Toneladas de agua, conducidas por la fuerza del viento desde cientos de puntos diferentes, se estrellaron sobre la torre. Su extremo superior se desintegró sin más y los ladrillos cayeron como si fuesen de arena. Segundos después cedieron también los arcos y los portales, que se vinieron abajo volcando sus escombros sobre las plazas a uno y otro lado (algunos rebotaron incluso contra los muros de las casas cercanas y rodaron calle abajo por la ciudad). Donde en los instantes previos había habido una torre de vigilancia ahora no había más que ruinas.

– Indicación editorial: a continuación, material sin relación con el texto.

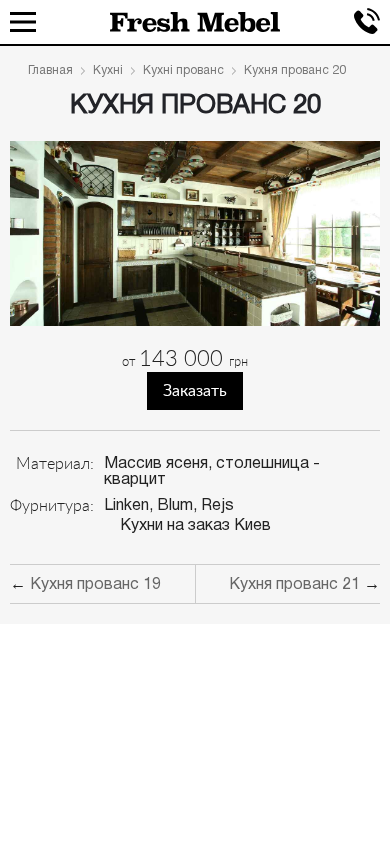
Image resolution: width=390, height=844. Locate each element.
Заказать (195, 391)
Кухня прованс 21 (294, 585)
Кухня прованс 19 (95, 585)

Y el poder todavía fluía por nuestro interior, tanto que comprendí que estábamos perdiendo el control. Los rayos eran casi permanentes y los truenos conformaban un único y continuo estruendo ensordecedor. Estábamos empleando mucho más poder del necesario, y si no éramos cuidadosos...
« ¡Pon un limite, estamos utilizando demasiado poder!», aullé. « ¡Lo sé! ¡Estoy intentándolo!», respondió Ravenna y trató de contener el río de energía que cruzaba mi cuerpo. Era como pretender secar el torrente al que yo me había lanzado corriente abajo o canalizar las aguas del océano. Descubrí que no podía limitar su energía y las mismas paredes comenzaron a desintegrarse.

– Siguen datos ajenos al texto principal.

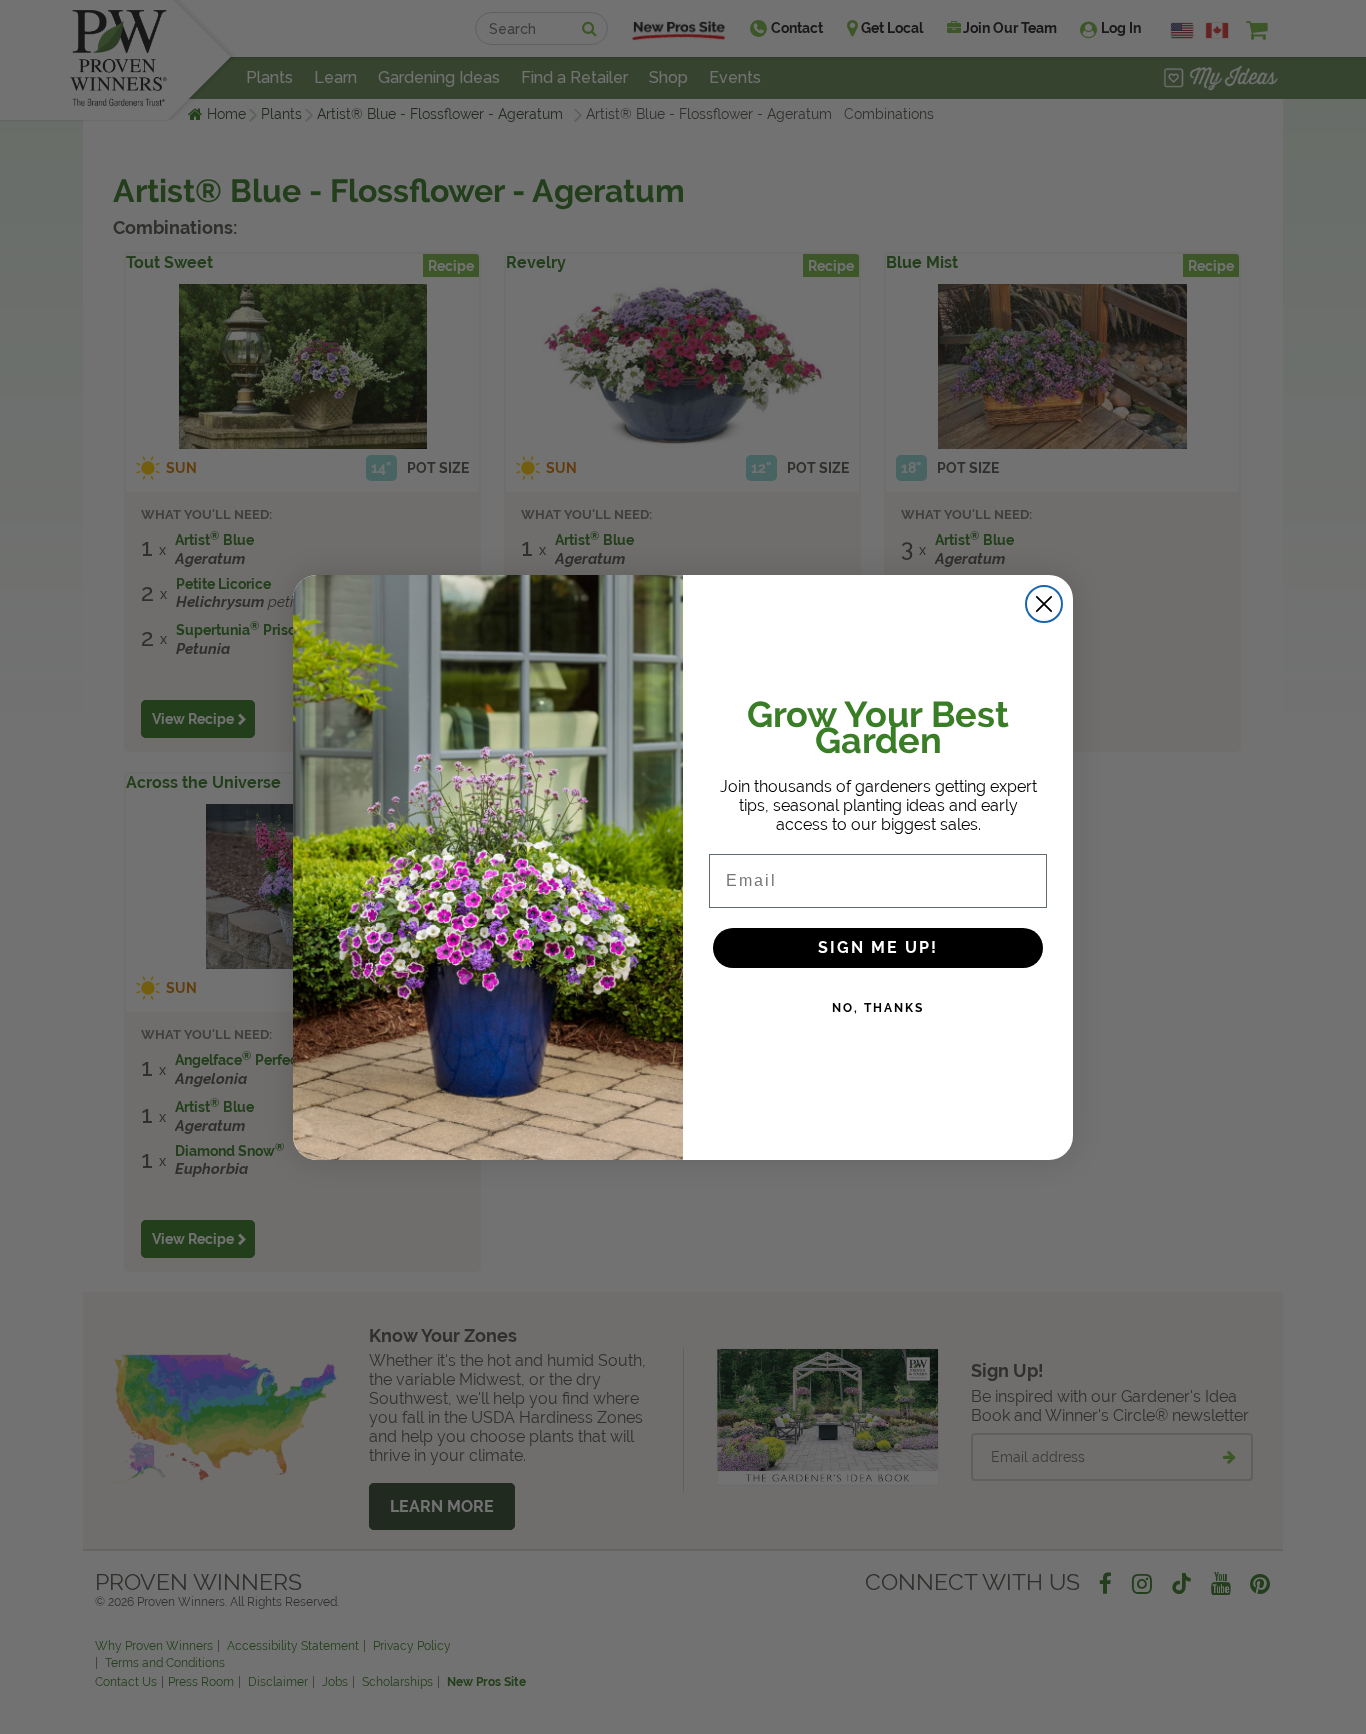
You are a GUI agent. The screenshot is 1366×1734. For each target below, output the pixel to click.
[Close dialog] (1044, 604)
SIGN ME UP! (878, 947)
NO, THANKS (878, 1008)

Entonces, de algún modo, conseguí cerrar el flujo en parte. El vórtice aún estaba activo, ya que toda la lluvia de kilómetros y kilómetros a la redonda se estaba derramando de un solo golpe sobre la ciudad. A su paso, los vientos levantaron los techos del depósito donde estaba encerrada la gente del Archipiélago y una burbuja de aire protector tomó forma sobre los que estaban dentro. El capitán de la nave escaló el muro, le quitó el arma a un guardia aturdido y corrió a abrir la reserva de armamentos que Palatina y Elassel se habían encargado de dejar allí antes de ser apresadas. Una vez repuestos de la sorpresa que les causó verse protegidos de la tormenta, los prisioneros del Archipiélago rompieron en un grito y, acto seguido, envainaron las armas y corrieron formando un grupo iracundo en dirección al palacio.

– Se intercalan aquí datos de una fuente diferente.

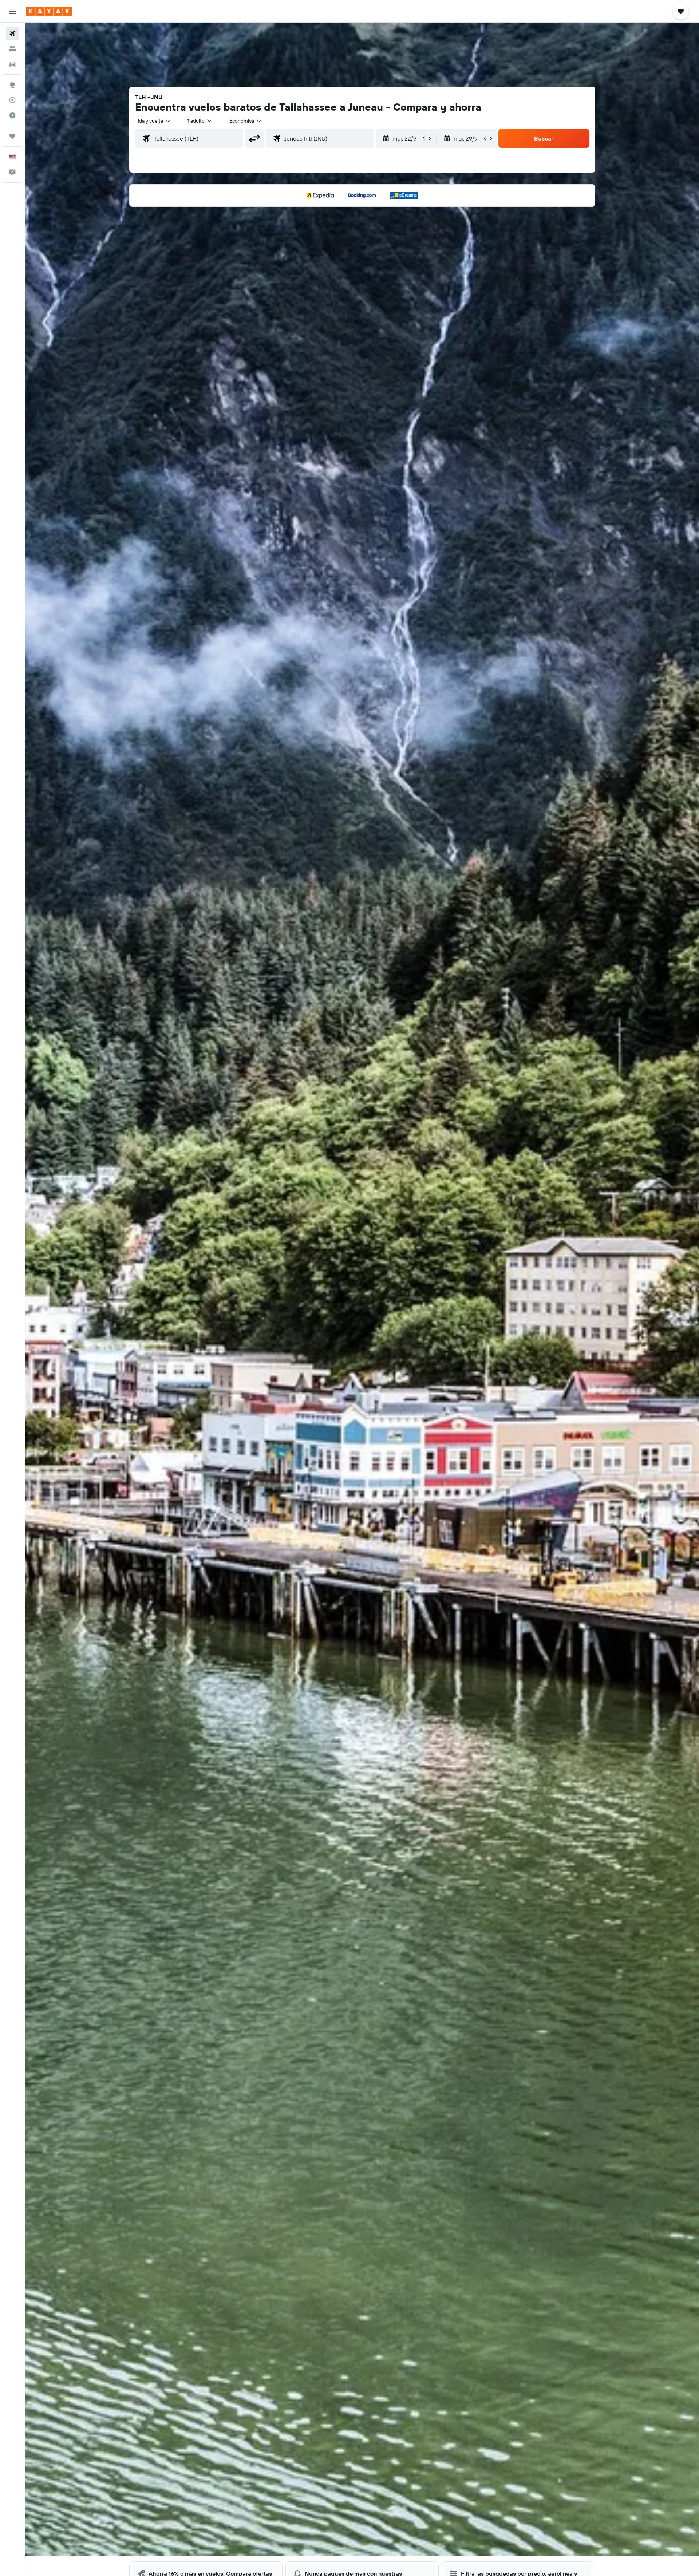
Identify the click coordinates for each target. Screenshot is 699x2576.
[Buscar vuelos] (12, 33)
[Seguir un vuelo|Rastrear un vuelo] (12, 100)
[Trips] (12, 136)
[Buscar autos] (12, 64)
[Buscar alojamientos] (12, 49)
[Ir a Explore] (12, 85)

«Estamos a punto de lograrlo», sostuvo Ravenna. «Ahora concentrémonos sólo en el palacio.»
En las calles, el agua corría ya con más de dos centímetros de espesor, tal era la cantidad que habíamos derramado en el último par de minutos sobre el palacio y el barrio del puerto. Dirigí mis poderes en todas direcciones y conduje la fuerza del agua hacia los portales, pese incluso a que un tornado negro barrió el jardín y los alrededores del palacio, llegando tan cerca de los muros donde estábamos que estuvo a centímetros de tocarnos. Estallaron los cristales de las ventanas en la sala de guardia y en los pasillos, bombardeando a los sacri con filosos proyectiles. Entonces llegaron el viento y la lluvia, que los impulsaron de aquí para allá por los pasillos como si no fuesen más que muñecos de trapo. Los vi rebotar contra las paredes, contra los muebles, sin que su feroz entrenamiento les fuese de ninguna ayuda frente a nuestra arremetida. Mientras el vendaval asolaba los pasillos de mi casa, los cuerpos de los sacri quedaban esparcidos por todas partes como desechos.